[What needs to be done]: Write out every row below again, substituting "Display size" for "Screen dimensions" and changing nothing else.

Stored records:
= = = = = = =

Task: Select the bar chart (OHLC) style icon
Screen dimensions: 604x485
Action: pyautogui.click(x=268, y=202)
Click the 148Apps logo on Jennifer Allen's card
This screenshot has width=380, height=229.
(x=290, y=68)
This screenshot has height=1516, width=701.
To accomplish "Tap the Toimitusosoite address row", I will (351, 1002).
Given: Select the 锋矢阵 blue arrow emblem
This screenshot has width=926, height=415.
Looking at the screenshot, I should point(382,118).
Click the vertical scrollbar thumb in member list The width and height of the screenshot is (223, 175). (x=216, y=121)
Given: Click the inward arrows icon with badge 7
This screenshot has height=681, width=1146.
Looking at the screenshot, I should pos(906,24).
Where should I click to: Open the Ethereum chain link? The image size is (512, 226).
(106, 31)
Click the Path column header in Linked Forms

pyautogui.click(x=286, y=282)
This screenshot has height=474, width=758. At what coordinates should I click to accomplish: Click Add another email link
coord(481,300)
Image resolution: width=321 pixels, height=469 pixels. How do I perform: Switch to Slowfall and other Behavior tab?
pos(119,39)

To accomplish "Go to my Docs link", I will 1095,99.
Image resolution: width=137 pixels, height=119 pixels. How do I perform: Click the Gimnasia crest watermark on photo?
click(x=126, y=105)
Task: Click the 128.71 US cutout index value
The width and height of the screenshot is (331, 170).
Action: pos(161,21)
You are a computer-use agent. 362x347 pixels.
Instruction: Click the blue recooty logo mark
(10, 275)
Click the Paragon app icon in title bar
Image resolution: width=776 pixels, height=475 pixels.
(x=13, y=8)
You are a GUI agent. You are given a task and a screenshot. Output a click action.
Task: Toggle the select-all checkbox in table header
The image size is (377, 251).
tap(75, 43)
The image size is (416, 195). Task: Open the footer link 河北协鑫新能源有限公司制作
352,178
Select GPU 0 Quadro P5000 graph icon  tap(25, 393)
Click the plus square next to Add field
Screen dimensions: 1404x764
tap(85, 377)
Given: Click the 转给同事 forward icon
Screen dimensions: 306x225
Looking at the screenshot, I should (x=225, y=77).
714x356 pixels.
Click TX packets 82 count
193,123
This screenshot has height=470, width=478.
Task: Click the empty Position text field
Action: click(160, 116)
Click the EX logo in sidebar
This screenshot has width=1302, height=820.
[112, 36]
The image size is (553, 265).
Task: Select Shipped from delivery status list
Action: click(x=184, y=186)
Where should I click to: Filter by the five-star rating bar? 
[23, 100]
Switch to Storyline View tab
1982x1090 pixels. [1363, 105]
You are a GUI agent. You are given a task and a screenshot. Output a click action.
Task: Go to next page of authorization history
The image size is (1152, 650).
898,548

= = = = = = =

[Final result]:
Task: Select the bar chart (OHLC) style icon
Display size: 604x485
Action: pyautogui.click(x=268, y=202)
Click the 148Apps logo on Jennifer Allen's card
This screenshot has width=380, height=229.
(x=290, y=68)
This screenshot has height=1516, width=701.
To accomplish "Tap the Toimitusosoite address row", I will (351, 1002).
Given: Select the 锋矢阵 blue arrow emblem
This screenshot has width=926, height=415.
Looking at the screenshot, I should point(382,118).
Click the vertical scrollbar thumb in member list The width and height of the screenshot is (223, 175). (x=216, y=121)
Given: Click the inward arrows icon with badge 7
This screenshot has height=681, width=1146.
Looking at the screenshot, I should pos(906,24).
Where should I click to: Open the Ethereum chain link? The image size is (512, 226).
(106, 31)
Click the Path column header in Linked Forms

pyautogui.click(x=286, y=282)
This screenshot has height=474, width=758. At what coordinates should I click to accomplish: Click Add another email link
coord(481,300)
Image resolution: width=321 pixels, height=469 pixels. How do I perform: Switch to Slowfall and other Behavior tab?
pos(119,39)

To accomplish "Go to my Docs link", I will 1095,99.
Image resolution: width=137 pixels, height=119 pixels. How do I perform: Click the Gimnasia crest watermark on photo?
click(x=126, y=105)
Task: Click the 128.71 US cutout index value
The width and height of the screenshot is (331, 170).
Action: pos(161,21)
You are a computer-use agent. 362x347 pixels.
Instruction: Click the blue recooty logo mark
(10, 275)
Click the Paragon app icon in title bar
Image resolution: width=776 pixels, height=475 pixels.
(x=13, y=8)
You are a GUI agent. You are given a task and a screenshot. Output a click action.
Task: Toggle the select-all checkbox in table header
The image size is (377, 251).
tap(75, 43)
The image size is (416, 195). Task: Open the footer link 河北协鑫新能源有限公司制作
352,178
Select GPU 0 Quadro P5000 graph icon  tap(25, 393)
Click the plus square next to Add field
Display size: 1404x764
tap(85, 377)
Given: Click the 转给同事 forward icon
Display size: 306x225
Looking at the screenshot, I should (x=225, y=77).
714x356 pixels.
Click TX packets 82 count
193,123
This screenshot has height=470, width=478.
Task: Click the empty Position text field
Action: click(160, 116)
Click the EX logo in sidebar
This screenshot has width=1302, height=820.
[112, 36]
The image size is (553, 265).
Task: Select Shipped from delivery status list
Action: click(x=184, y=186)
Where should I click to: Filter by the five-star rating bar? 
[23, 100]
Switch to Storyline View tab
1982x1090 pixels. [1363, 105]
You are a GUI agent. You are given a task and a screenshot. Output a click action.
Task: Go to next page of authorization history
The image size is (1152, 650).
898,548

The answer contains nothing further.